Characterization of the SWEET Gene Family in Blueberry (Vaccinium corymbosum L.) and the Role of VcSWEET6 Related to Sugar Accumulation in Fruit Development

Abstract

Sugars will eventually be exported transporters (SWEETs) are essential transmembrane proteins involved in plant growth, stress responses, and plant-pathogen interactions. Despite their importance, systematic studies on SWEETs in blueberries (Vaccinium corymbosum L.) are limited. Blueberries are recognized for their rapid growth and the significant impact of sugar content on fruit flavor, yet the role of the SWEET gene family in sugar accumulation during fruit development remains unclear. In this study, 23 SWEET genes were identified in blueberry, and their phylogenetic relationships, duplication events, gene structures, cis-regulatory elements, and expression profiles were systematically analyzed. The VcSWEET gene family was classified into four clades. Structural and motif analysis revealed conserved exon-intron organization within each clade. RT-qPCR analysis showed widespread expression of VcSWEETs across various tissues and developmental stages, correlating with promoter cis-elements. VcSWEET6a, in particular, was specifically expressed in fruit and showed reduced expression during fruit maturation. Subcellular localization indicated that VcSWEET6a is located in the endoplasmic reticulum. Functional assays in yeast confirmed its role in glucose and fructose uptake, with transport activity inhibited at higher sugar concentrations. Overexpression of VcSWEET6a in blueberries resulted in reduced sugar accumulation. These findings offer valuable insights into the role of VcSWEETs in blueberry sugar metabolism.
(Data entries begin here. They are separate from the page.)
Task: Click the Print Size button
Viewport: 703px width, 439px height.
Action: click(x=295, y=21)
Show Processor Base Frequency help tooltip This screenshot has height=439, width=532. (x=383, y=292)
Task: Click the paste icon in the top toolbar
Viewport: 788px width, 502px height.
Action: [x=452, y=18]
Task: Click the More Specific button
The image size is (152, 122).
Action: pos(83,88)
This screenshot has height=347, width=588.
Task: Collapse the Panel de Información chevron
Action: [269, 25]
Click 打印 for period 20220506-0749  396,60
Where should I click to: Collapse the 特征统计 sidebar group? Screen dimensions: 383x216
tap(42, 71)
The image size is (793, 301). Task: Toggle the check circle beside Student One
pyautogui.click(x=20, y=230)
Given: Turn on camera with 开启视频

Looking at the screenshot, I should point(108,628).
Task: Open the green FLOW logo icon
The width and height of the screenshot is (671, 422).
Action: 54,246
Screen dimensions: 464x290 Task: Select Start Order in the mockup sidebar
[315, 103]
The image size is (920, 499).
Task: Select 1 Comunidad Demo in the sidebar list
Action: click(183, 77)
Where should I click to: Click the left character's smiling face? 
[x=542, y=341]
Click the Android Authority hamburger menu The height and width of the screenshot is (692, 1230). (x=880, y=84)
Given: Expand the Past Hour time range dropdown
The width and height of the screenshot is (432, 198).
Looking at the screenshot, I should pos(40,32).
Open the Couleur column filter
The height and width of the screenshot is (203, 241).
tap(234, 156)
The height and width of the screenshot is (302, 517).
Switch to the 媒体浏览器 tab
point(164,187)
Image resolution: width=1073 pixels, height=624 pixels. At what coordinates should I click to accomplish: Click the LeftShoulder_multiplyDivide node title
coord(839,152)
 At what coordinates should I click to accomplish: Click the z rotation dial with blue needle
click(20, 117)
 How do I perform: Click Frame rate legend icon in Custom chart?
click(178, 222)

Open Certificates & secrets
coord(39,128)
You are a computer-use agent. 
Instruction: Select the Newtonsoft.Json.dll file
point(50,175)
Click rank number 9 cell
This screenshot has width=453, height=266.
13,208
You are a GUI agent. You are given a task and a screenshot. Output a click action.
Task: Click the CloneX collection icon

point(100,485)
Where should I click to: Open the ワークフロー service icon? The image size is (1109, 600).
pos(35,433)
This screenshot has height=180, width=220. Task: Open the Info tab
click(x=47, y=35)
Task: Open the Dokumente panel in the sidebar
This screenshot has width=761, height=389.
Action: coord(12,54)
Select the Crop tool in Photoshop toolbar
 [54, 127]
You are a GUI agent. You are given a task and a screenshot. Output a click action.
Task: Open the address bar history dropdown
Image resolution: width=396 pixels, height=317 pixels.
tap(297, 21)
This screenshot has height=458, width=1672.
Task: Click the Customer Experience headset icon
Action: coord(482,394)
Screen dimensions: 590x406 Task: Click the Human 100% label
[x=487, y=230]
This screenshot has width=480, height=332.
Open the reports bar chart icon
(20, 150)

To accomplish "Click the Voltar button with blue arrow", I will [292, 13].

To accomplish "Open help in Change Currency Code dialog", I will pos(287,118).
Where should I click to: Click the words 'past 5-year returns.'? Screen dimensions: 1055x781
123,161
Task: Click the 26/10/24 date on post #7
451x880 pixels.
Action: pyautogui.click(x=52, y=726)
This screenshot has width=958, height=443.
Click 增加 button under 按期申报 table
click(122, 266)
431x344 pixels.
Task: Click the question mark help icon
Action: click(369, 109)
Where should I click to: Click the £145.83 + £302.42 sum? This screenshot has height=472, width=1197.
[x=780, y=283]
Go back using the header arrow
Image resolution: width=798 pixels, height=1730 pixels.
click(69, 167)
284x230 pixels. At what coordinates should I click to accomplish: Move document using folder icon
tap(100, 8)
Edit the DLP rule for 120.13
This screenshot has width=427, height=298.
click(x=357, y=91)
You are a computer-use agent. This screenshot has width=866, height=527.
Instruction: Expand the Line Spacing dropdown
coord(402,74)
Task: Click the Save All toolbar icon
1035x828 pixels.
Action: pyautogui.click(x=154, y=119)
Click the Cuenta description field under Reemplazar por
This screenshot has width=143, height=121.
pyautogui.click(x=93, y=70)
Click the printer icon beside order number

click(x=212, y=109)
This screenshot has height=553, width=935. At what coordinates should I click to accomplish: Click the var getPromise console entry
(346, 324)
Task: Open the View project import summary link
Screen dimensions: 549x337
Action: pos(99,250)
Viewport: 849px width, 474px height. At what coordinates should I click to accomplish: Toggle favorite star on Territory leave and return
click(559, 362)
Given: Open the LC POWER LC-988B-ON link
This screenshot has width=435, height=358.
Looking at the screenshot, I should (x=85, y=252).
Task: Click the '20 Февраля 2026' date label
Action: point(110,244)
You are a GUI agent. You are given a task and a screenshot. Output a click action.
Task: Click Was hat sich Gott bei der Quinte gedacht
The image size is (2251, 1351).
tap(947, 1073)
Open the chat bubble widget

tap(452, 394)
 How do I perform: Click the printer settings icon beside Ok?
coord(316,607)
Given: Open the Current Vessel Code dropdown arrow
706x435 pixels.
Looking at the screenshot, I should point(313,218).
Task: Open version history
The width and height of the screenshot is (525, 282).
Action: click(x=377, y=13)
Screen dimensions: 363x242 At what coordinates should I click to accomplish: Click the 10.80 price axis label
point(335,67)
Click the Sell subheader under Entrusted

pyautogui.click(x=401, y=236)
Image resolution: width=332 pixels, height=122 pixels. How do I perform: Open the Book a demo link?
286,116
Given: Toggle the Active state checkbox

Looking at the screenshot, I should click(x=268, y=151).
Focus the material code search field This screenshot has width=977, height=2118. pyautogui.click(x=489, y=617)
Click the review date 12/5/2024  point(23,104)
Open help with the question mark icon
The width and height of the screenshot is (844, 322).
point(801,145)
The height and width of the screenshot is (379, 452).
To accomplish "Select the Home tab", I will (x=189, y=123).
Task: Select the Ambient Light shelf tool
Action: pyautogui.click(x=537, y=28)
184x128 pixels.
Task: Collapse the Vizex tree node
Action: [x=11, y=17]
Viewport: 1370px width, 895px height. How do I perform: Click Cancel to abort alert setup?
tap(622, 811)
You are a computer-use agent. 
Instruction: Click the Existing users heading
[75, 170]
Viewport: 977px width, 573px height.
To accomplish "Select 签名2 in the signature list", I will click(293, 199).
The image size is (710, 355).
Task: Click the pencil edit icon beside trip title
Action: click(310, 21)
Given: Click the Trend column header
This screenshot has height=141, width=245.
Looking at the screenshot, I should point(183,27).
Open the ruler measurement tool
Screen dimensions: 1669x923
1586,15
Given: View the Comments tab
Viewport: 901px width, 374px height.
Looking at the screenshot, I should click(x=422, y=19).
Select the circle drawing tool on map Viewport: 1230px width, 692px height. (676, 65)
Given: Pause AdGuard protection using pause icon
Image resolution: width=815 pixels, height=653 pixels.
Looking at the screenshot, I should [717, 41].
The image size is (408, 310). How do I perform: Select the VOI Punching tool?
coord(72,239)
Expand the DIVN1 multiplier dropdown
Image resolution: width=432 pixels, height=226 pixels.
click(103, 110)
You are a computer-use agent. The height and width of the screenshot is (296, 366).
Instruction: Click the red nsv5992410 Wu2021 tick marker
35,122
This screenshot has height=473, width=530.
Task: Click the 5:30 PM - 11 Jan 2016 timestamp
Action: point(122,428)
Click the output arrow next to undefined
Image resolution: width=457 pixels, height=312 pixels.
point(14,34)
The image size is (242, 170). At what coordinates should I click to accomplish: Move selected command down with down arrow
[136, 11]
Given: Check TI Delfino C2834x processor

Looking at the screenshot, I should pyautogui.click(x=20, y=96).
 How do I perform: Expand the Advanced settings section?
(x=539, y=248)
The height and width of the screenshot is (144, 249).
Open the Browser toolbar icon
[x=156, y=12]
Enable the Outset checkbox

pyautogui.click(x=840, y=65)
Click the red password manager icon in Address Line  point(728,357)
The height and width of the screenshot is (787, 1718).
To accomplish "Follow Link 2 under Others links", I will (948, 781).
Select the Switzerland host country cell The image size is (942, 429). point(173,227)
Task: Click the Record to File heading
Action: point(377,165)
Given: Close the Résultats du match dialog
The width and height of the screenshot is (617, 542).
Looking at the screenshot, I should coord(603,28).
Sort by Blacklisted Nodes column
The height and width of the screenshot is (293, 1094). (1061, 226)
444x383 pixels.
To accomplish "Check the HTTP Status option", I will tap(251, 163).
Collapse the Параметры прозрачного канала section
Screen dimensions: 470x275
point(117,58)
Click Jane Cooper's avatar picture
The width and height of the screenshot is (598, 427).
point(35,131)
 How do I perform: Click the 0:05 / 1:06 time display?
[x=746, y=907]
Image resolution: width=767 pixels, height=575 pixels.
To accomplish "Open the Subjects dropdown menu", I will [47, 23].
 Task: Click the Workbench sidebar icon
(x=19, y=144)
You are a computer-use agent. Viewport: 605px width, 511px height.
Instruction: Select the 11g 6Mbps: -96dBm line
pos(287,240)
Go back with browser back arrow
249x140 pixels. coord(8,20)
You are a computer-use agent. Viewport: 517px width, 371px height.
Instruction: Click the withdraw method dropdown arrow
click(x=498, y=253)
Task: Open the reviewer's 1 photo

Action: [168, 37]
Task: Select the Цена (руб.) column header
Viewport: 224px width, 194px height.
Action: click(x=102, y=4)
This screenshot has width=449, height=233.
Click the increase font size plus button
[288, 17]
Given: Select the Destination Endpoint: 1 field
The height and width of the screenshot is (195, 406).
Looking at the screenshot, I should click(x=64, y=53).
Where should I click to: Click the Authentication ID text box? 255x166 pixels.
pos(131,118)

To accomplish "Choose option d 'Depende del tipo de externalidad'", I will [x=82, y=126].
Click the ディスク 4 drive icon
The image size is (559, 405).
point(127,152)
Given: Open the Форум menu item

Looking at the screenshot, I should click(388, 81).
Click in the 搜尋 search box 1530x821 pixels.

Keywords: SWEET transporter; VcSWEET6; blueberry; expression pattern; sugar accumulation.

Figure 1

Polygenetic relationship and synteny analysis of VcSWEETs from blueberry: (a) Phylogenetic tree of the SWEET gene family in blueberry (Vaccinium corymbosum L.), rice (Oryza sativa), Arabidopsis (Arabidopsis thaliana L.), and grape (Vitis vinifera L.). (b) Synteny analysis of VcSWEETs in blueberry. (c,d) Synteny analysis of VcSWEET genes between blueberry and Arabidopsis (Arabidopsis thaliana L.), cranberry (Arabidopsis thaliana L.), corn (Zea mays L.), and rice(Oryza sativa). Gray lines in the background indicated the syntenic blocks within blueberry and other plant genomes. The highlighted color represented VcSWEETs with synteny in different genomes.

Figure 2

Phylogenetic relationships, conserved motif composition, and gene structure of 23 VcSWEETs: (a) Phylogenetic tree. (b) Motif pattern of VcSWEETs. The 8 colored boxes represent 8 different motifs, and their positions represent the positions on the protein. (c) Gene structure. CDS and introns are represented by red rectangles and black single lines, respectively.

Figure 3

Prediction of cis-acting elements in the promoters of VcSWEETs. The gradient color in the cell represents the number.

Figure 4

Expression pattern of VcSWEETs during different organizations and during fruit development periods.

Figure 5

Subcellular location analysis of VcSWEET6a was performed in N. benthamiana leaf. The free GFP was the control. Red fluorescence represents the control.

Figure 6

Yeast growth of VcSWEET6a expressed in yeast (Saccharomyces cerevisiae). Yeast growth assay of EBY.VW4000 transformed with pDR196 and pDR196-VcSWEET6a on 2% maltose, galactose, glucose, and fructose: (a) Yeast growth under different carbon sources; (b) The growth of yeast under different sugar concentrations.

Figure 7

Overexpression of VcSWEET6a enhances sucrose accumulation in transgenic blueberry fruits: (a) Expression of VcSWEET6a in different overexpressed lines. (b) Images of wild-type (WT), pGREENII-62-SK-overexpression, and VcSWEET6a-overexpression blueberry. (c) The content of sucrose. (d) The content of fructose. (e) The content of glucose. “*” indicates significant differences at the 0.05 level, and “**” indicates significant differences at the 0.01 level. “***” indicates significant differences at the 0.001 level.